Das jüngste Projekt Karl Heinz Bohrers, eine moderne Literaturgeschichte des Hasses, geht auf eine bereits 1978 formulierte Ankündigung zurück. Um den "Kulturgehorsamen" ihre "laue Suppe" zu versalzen, so sagte Bohrer damals in seiner Dankrede zum Johann-Heinrich-Merck-Preis, gelte es, den Hass als ein Mittel "häretischer Vorstellungskraft" zu rehabilitieren.
Als Motto seiner Rede wählte er einige Zeilen des englischen Dichters William Blake, die nun auch sein aktuelles Buch "Mit Dolchen sprechen" eröffnen: "Die Tiger des Zornes sind weiser als die Rosse der Belehrung… Die Straße der Ausschweifung führt zum Palast der Weisheit." Blakes Zeilen, formuliert Ende des 18. Jahrhunderts, entziffert Bohrer als Plädoyer für eine aggressiv-aufständische Literatur, die den Hass als ein Mittel intensiver Poesie einsetzt.

Entsetzliche Szenen von Torturen aller Art

Und tatsächlich wandert der Hass-Analytiker in den zwölf Kapiteln seiner Studie sehr oft auf den "Straßen der Ausschweifung". Denn die Artikulationsformen des Hasses, die er in einigen zentralen Werken der Weltliteratur vorfindet, münden oft in Darstellungen entsetzlicher Szenen von Massakern, Folterungen und sadistisch zugefügten Torturen aller Art. Von Homers "Ilias" über die Dramen Christopher Marlowes und William Shakespeares, die grausamen Helden Kleists und die Totentänze August Strindbergs führt sein Weg ins 20. Jahrhundert, zu den radikalsten Protagonisten des literarischen Hass-Diskurses: zu Louis-Ferdinand Céline, Rolf-Dieter Brinkmann, Rainald Goetz und Michel Houellebecq.
Als einzige weibliche Repräsentantin der literarischen Imagination des Hasses firmiert Elfriede Jelinek, der Bohrer allerdings nur wenige Seiten widmet. Ein wichtiges Motiv Bohrers ist sicherlich der Versuch, mit intellektueller Konterbande in die erhitzte Debatte über die Konjunktur des politischen Hasses im allerorten hochkochenden Nationalismus und Rassismus einzugreifen. Der Hass als "weltanschauliches Gebräu" bleibt für den Ästhetiker des Bösen dabei allerdings außen vor, ihn interessiert nur die "poetologische Signifikanz" des Hasses in der Weltliteratur.

++++++

▸ **Aufgabe 1**:
Gib aus dem Textauszug die Stelle zwischen „Als Motto seiner“ und „intensiver Poesie einsetzt.“, beide eingeschlossen, wortgetreu wieder.
▸ **Aufgabe 2**:
Fasse den Textauszug bitte in zwei Sätzen zusammen.
▸ **Aufgabe 3**:
Beantworte anhand des Textauszugs diese Fragen:
(a) In welcher Rede kündigte Bohrer 1978 sein Vorhaben an?
(b) Aus wie vielen Kapiteln besteht seine Studie?
(c) Welche Autorin firmiert als einzige weibliche Repräsentantin der literarischen Imagination des Hasses?
Die Datensätze werden hier nicht gebraucht.

▸ **Bereitgestellte Angaben**:

++++++

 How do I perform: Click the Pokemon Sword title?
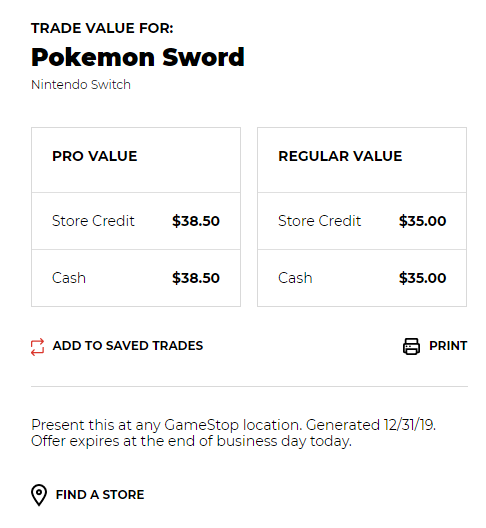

++++++

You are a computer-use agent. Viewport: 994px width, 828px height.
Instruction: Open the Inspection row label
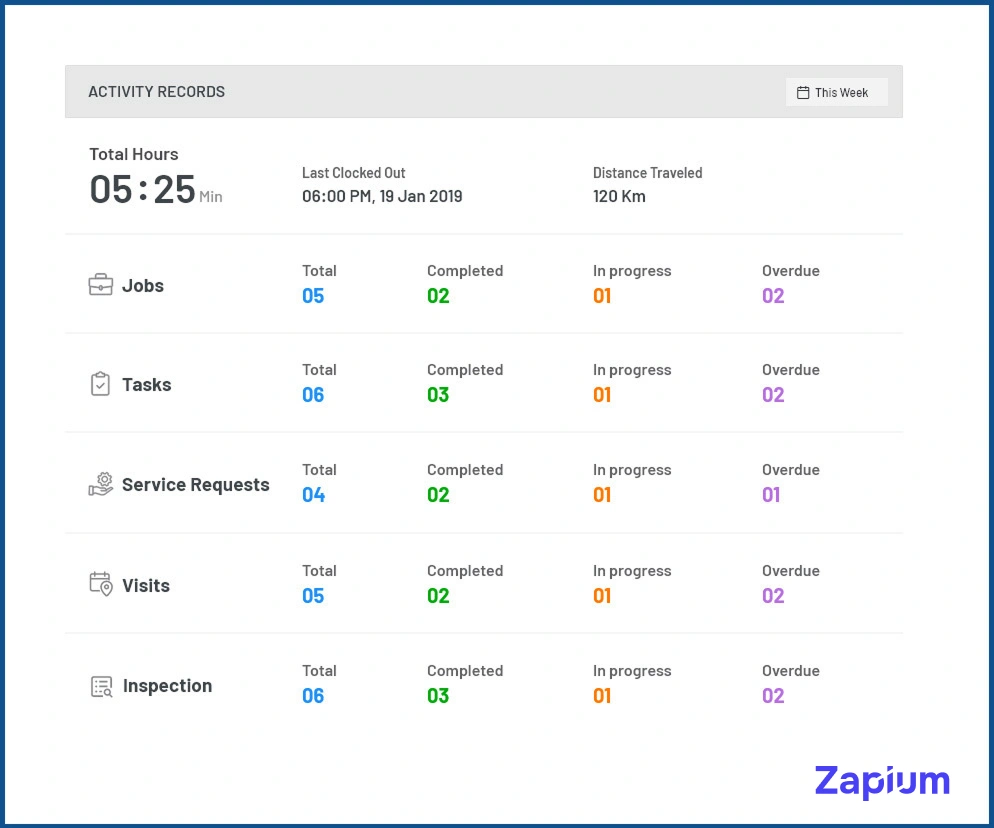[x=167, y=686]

++++++

▸ **Lösung 1**:
Als Motto seiner Rede wählte er einige Zeilen des englischen Dichters William Blake, die nun auch sein aktuelles Buch "Mit Dolchen sprechen" eröffnen: "Die Tiger des Zornes sind weiser als die Rosse der Belehrung… Die Straße der Ausschweifung führt zum Palast der Weisheit." Blakes Zeilen, formuliert Ende des 18. Jahrhunderts, entziffert Bohrer als Plädoyer für eine aggressiv-aufständische Literatur, die den Hass als ein Mittel intensiver Poesie einsetzt.

▸ **Lösung 2**:
Karl Heinz Bohrers Buch „Mit Dolchen sprechen“, eine moderne Literaturgeschichte des Hasses, geht auf eine 1978 formulierte Ankündigung zurück, den Hass als Mittel „häretischer Vorstellungskraft“ zu rehabilitieren. In zwölf Kapiteln verfolgt Bohrer den Hass von Homers „Ilias“ bis zu Autoren wie Céline und Houellebecq, wobei ihn nur dessen „poetologische Signifikanz“ in der Weltliteratur interessiert.

▸ **Lösung 3**:
(a) In seiner Dankrede zum Johann-Heinrich-Merck-Preis.
(b) Aus zwölf Kapiteln.
(c) Elfriede Jelinek.